Dans le milieu associatif, on constate que les ONG de développement et d’environnement travaillent désormais ensemble sur cette thématique. Les plus avancées sont les ONG anglo-saxonnes qui mènent, à travers des coalitions, des activités de sensibilisation, plaidoyer et lobbying autour des enjeux climat et développement. Certaines d’entre elles (Christian Aid, Practical Action, Oxfam, Action Aid, etc.) s’intéressent de plus près à l’intégration des enjeux climatiques dans leurs activités de développement. Cette préoccupation passe par exemple par une réduction de leur « empreinte carbone » (1) mais aussi par l’élaboration de programmes ou de stratégies internes sur la prise en compte des risques climatiques dans les projets (Croix Rouge, Practical Action).

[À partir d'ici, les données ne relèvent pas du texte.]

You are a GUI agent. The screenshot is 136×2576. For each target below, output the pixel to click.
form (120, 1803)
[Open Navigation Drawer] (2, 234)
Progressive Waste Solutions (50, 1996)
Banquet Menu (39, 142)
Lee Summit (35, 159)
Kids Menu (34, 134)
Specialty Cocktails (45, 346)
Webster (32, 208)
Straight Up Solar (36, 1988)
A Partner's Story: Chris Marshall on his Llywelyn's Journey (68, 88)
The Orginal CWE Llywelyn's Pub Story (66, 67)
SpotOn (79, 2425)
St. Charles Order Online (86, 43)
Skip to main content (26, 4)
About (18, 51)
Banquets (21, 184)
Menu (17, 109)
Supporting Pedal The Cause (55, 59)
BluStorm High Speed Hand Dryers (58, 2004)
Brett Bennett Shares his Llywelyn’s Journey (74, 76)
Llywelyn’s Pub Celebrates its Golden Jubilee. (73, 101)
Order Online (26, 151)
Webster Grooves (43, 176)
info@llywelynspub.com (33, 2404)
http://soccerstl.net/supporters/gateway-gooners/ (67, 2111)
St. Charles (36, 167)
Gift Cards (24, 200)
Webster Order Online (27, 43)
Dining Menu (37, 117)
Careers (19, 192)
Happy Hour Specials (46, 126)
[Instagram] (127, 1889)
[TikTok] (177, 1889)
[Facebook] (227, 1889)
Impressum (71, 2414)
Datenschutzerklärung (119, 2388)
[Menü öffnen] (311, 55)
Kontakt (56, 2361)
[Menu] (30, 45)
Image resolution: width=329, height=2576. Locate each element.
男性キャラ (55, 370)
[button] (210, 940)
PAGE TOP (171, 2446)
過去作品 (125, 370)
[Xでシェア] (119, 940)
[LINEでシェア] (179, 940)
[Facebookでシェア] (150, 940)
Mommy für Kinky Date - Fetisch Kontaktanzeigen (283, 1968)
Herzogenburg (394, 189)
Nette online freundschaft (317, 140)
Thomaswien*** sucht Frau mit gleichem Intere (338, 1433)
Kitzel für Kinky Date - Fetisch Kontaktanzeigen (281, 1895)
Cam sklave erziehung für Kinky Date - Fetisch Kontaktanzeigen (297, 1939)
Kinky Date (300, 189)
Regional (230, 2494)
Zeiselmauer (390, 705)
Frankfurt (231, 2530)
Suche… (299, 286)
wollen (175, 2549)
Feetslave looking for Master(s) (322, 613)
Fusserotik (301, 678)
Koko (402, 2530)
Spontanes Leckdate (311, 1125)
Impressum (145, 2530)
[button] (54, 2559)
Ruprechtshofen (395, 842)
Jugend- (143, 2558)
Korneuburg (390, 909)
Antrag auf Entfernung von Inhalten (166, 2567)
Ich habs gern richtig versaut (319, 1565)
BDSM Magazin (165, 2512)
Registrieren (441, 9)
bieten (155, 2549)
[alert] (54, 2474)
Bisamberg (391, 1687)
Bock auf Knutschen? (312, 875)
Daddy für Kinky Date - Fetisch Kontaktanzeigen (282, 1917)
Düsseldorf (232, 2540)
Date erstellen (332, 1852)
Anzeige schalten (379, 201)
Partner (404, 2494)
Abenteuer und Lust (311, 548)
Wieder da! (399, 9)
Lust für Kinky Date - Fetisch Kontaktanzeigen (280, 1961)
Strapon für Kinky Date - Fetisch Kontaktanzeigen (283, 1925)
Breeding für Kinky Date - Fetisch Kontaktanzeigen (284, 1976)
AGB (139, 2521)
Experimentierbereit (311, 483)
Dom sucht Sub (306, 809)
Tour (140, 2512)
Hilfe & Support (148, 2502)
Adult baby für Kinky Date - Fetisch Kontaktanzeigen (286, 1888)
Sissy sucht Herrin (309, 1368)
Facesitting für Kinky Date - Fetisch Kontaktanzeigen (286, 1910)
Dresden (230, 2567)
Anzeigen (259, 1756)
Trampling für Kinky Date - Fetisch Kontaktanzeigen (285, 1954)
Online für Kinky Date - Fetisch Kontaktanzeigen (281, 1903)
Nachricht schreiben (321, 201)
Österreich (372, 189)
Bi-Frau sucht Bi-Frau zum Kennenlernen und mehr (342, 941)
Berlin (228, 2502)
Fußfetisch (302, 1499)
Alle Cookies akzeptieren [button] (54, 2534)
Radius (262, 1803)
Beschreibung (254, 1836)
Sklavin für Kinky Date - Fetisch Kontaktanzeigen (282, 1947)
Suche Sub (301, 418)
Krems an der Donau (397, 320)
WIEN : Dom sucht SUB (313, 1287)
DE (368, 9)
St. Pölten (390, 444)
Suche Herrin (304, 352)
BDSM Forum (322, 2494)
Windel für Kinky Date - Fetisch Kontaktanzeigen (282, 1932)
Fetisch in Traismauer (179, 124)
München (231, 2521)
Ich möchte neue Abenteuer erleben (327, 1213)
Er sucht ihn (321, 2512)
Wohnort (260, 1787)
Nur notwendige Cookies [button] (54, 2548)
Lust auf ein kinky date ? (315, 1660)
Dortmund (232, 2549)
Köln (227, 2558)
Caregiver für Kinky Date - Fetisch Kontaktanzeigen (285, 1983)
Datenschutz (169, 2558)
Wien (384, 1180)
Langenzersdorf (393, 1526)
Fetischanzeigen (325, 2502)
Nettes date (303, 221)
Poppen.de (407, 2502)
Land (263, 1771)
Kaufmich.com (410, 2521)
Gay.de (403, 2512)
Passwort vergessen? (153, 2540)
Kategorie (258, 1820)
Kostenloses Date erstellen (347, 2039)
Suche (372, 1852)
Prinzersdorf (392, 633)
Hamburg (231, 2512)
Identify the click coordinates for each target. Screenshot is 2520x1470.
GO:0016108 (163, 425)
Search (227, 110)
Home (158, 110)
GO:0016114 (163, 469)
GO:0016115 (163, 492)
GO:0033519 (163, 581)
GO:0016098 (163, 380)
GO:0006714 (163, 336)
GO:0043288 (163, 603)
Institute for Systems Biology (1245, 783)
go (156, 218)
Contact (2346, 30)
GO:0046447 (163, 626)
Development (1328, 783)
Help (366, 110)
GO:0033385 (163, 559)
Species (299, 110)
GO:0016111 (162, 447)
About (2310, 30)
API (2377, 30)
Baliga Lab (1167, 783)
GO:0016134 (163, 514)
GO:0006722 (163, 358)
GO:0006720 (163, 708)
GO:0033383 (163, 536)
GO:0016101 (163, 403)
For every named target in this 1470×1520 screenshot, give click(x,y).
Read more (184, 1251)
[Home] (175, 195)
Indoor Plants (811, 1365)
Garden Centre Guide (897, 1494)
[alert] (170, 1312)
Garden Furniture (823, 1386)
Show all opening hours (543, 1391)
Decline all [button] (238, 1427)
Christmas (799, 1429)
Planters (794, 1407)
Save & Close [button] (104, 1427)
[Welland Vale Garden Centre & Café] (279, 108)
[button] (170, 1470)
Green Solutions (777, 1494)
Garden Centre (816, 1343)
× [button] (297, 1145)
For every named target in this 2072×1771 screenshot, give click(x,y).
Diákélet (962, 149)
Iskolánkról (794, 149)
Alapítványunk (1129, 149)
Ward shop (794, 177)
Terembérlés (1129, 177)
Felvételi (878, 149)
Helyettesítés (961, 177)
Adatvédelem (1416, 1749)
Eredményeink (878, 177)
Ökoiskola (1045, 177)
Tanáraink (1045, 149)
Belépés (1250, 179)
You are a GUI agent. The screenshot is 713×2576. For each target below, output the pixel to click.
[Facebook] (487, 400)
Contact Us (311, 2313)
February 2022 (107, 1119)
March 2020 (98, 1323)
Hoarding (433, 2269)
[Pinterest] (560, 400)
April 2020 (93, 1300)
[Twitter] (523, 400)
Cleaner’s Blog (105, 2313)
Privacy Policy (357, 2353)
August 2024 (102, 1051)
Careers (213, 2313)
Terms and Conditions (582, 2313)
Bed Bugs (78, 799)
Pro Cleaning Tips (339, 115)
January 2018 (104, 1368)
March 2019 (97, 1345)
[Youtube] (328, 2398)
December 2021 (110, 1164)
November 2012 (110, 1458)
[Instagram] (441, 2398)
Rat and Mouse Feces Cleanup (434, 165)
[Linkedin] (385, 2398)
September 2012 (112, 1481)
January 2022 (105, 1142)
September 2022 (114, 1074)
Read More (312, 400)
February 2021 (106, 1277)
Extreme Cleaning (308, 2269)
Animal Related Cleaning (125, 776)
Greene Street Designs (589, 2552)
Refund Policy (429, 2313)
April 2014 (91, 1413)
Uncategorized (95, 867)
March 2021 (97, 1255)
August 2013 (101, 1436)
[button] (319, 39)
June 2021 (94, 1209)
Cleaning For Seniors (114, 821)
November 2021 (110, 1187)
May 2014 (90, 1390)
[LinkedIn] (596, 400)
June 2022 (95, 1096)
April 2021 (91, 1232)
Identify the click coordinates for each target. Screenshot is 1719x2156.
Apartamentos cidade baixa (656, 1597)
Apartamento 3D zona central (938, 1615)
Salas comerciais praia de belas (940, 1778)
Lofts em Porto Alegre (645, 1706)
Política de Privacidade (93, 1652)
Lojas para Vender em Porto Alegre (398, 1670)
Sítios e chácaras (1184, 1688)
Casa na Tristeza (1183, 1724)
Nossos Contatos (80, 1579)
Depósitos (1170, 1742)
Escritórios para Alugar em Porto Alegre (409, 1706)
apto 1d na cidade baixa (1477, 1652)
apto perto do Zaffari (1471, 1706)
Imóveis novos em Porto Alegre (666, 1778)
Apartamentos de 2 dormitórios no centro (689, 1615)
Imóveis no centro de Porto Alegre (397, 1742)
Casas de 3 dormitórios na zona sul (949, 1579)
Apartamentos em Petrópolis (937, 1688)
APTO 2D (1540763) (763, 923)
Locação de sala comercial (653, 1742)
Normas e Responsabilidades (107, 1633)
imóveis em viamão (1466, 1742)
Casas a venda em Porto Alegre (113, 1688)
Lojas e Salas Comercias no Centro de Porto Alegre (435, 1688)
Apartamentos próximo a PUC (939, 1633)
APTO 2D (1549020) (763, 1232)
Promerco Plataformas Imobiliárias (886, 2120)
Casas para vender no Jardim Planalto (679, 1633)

Et que font les ONG françaises de développement et d’urgence dans ce domaine ? C’est à cette question que le GRET a essayé de répondre dans le cadre d’un projet soutenu par le ministère des Affaires étrangères. Une enquête a été réalisée auprès d’une centaine d’ONG de développement et d’urgence afin d’évaluer les liens potentiels, directs et indirects, entre leurs activités de développement et celles concernées par la lutte contre le changement climatique. Plus de 20 % d’entre elles ont répondu au questionnaire.

Premières observations
Les résultats préliminaires montrent que la perception du changement climatique a évolué ces cinq dernières années pour 80% d’entre elles, notamment en raison des changements directement observés sur le terrain. L’enquête met en évidence les liens entre leurs activités et les enjeux climatiques. Plus de la moitié des ONG interviennent dans des secteurs contribuant à la réduction des émissions de gaz à effet de serre en grande partie dans les énergies renouvelables. Environ 85% des ONG estiment être soumises à des aléas climatiques notables sur le terrain (2) et autant pensent qu’ils ont un impact sur les populations bénéficiaires des projets. Deux tiers considèrent que ces aléas peuvent aussi affecter leurs actions et leurs objectifs. Cependant, peu d’ONG précisent les stratégies mises en place aujourd’hui pour faire face à ces aléas qui dans le futur sont susceptibles de se multiplier ou se renforcer. Enfin, 40% font du changement climatique une piste de réflexion stratégique pour leurs activités futures.
Comme dans toute enquête de ce type, les résultats doivent être interprétés avec prudence. Il est délicat de les généraliser outre mesure. Cette enquête est cependant un premier pas en vue d’une plus grande sensibilisation, et espérons-le, mobilisation des ONG de développement et d’urgence sur la problématique du changement climatique.

(1) L’empreinte carbone correspond à la quantité de dioxyde de carbone émise par l’organisation chaque année, notamment liée aux voyages en avion.
(2) Sécheresse, inégale répartition annuelle des précipitations et des régimes des vents, pluies torrentielles, etc.